Nutritional Support for People With Depression
Depression is a condition characterized by a number of mood-related symptoms that tend to increase a person's social isolation and decrease active engagement with everyday life. In some cases, affected individuals develop relatively minor forms of these symptoms that only mildly impact their overall quality of life. However, in other cases, intense and/or persistent forms of these symptoms trigger serious or extreme life disruptions that can lead to the onset of suicidal thoughts or active suicide behaviors. Doctors typically combat the effects of serious forms of depression with the help of medications, psychotherapy, and various types of brain stimulation. Current evidence indicates that certain nutritional steps can support the effectiveness of these treatments.
Depression and Nutritional Deficiency
In the 2000s, researchers from a number of respected institutions have established links between depression symptoms and deficiencies of a number of specific vitamins and minerals. For instance, the Mayo Clinic explains, depression-related symptoms commonly appear in people with an inadequate intake of vitamin B1 (thiamine) and/or vitamin B5 (pantothenic acid); deficiencies in vitamin B9 (folic acid) and vitamin B12 (cobalamin) can also produce similar results. In addition, you can develop certain depression-like symptoms as a consequence of long-term vitamin C deficiency or inadequate vitamin D intake. Mineral deficiencies associated with the onset of depression symptoms include an inadequate intake of calcium, potassium or magnesium-all of which you need in relatively large amounts-as well as inadequate intake of zinc, manganese or iron, all of which you need in relatively small amounts. Generally speaking, correction of any existing vitamin or mineral deficiency can help ease depression’s overall effects.

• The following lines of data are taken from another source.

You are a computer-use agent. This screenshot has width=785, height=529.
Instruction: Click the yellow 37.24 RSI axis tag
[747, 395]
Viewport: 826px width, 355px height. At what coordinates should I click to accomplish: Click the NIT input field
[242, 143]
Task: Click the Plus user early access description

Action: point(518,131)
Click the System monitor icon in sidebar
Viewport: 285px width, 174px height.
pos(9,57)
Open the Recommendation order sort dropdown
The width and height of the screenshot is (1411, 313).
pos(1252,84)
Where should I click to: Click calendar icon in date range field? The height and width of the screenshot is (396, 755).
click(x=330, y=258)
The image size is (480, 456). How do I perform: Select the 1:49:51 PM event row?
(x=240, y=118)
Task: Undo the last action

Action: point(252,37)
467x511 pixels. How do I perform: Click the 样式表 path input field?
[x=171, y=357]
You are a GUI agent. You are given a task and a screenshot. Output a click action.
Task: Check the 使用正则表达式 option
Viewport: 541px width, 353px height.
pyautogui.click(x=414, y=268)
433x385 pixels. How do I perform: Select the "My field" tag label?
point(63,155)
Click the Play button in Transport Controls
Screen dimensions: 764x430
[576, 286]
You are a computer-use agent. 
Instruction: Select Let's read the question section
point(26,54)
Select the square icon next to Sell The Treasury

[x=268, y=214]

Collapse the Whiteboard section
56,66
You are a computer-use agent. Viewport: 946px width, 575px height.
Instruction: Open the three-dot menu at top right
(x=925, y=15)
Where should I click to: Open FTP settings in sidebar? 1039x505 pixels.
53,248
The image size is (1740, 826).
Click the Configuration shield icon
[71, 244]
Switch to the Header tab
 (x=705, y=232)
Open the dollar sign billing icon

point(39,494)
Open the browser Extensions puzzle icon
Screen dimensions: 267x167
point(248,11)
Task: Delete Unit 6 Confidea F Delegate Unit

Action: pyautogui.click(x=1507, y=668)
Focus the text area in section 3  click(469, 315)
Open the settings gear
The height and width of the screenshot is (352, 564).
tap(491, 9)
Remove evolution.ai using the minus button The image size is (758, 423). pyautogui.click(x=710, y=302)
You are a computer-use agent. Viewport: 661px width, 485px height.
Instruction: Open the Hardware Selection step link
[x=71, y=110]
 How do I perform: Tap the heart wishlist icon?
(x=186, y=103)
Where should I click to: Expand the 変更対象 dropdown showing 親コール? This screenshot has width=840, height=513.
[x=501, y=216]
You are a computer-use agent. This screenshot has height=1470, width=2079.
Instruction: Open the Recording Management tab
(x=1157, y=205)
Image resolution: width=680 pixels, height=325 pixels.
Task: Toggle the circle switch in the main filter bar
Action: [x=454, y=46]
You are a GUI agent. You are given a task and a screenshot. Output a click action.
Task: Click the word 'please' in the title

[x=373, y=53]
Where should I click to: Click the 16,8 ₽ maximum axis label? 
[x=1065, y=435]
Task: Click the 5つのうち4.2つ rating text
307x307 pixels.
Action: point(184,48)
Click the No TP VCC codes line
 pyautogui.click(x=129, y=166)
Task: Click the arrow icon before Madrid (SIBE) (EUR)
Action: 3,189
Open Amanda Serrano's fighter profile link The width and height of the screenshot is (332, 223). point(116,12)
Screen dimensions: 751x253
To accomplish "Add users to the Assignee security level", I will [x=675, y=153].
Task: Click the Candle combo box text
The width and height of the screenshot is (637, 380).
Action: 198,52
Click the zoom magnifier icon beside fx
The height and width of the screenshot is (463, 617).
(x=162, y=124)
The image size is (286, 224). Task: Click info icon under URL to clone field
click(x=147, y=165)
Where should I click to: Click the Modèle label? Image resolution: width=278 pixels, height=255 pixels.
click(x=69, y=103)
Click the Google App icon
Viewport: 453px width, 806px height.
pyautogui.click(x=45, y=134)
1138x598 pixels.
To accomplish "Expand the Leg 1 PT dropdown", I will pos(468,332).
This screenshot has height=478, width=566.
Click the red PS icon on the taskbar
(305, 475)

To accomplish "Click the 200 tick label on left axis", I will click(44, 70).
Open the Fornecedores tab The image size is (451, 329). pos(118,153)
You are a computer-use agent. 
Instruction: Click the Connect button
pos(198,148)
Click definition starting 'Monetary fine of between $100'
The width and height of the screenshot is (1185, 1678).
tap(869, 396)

Foods That Can Boost Your Mood
B vitamins and minerals such as magnesium and iron affect your mood because they affect the production of vital chemicals in your brain called neurotransmitters. You rely on these chemicals-which include substances such as serotonin, dopamine, glutamine and norepinephrine-to carry important signals between the individual cells that form your brain tissues. When you have sufficient supplies of neurotransmitters in circulation, your brain typically works in a smooth, coordinated manner. Generally speaking, you experience this trouble-free activity as a sense of emotional stability and well-being; conversely, doctors and researchers believe, problems with your neurotransmitters can alter your mood and contribute significantly to depression symptoms.
In addition to certain vitamins and minerals, proper neurotransmitter production requires the presence of certain substances classified as amino acids; together, these acids form the basis of your body’s internal proteins. One important amino acid, called tryptophan, is found in a number of common foods, including bananas, poultry, soybeans and soy products, oats, peanut butter, nuts, and milk, and other dairy products. Increased consumption of tryptophan-containing foods will produce minor increases in your brain levels of the neurotransmitter serotonin. In turn, this serotonin increase can play a small role in easing the effects of clinical depression.
You can also potentially boost your mood and decrease depression symptoms by regularly eating foods that contain significant amounts of substances called omega-3 fatty acids. Inside your brain, these acids-known individually as eicosapentaenoic acid (EPA) and docosahexaenoic acid (DHA)-help perform basic tasks that include cell regulation and processing of the brain’s energy supplies; they also help control production of mood-boosting serotonin, as well as production of the neurotransmitter dopamine, which plays a role in your ability to feel pleasure. Foods rich in omega-3s include walnuts, flax seeds, and fish species such as anchovies, salmon, herring, sardines, and mackerel.
The Role of Complex Carbohydrates
Complex carbohydrates are foods-such as whole grains, starchy vegetables and legumes-that contain relatively long strings of the carbohydrate building blocks known as simple sugars. They differ from simple carbohydrates, which contain relatively short strings of simple sugars or exist as individual units of sugar. When your diet contains lots of simple carbs-such as those found in candies, sodas and sugary treats-you can easily experience significant spikes and dips in your blood sugar (blood glucose) levels; in turn, these spikes and dips can contribute to the onset of depression and depression-related symptoms like irritability. On the other hand, complex carbs produce much smaller changes in your average blood sugar levels. In people with depression, the glucose-stabilizing effects of these carbohydrates can translate into mood-stabilizing effects that reduce the negative influence of depression-related symptoms.
The presence of certain food sensitivities can also increase the influence of depression by undermining normal nutrition; potential problems in this area include gluten sensitivities that lead to the onset of celiac disease, as well as sensitivities to other foods or food components such as egg whites, barley, or corn. Depression is also commonly linked to the presence of irritable bowel syndrome (IBS), Crohn’s disease and other chronic disorders that involve disruption of normal food digestion.
On their own, nutritional and dietary changes will not cure depression. In fact, nutritional and dietary measures may play only a very minor role in the treatment of major depression and other serious or severe depression-related disorders. Speak to your doctor before making any changes in your diet, and never discontinue your main depression treatments without your doctor’s approval.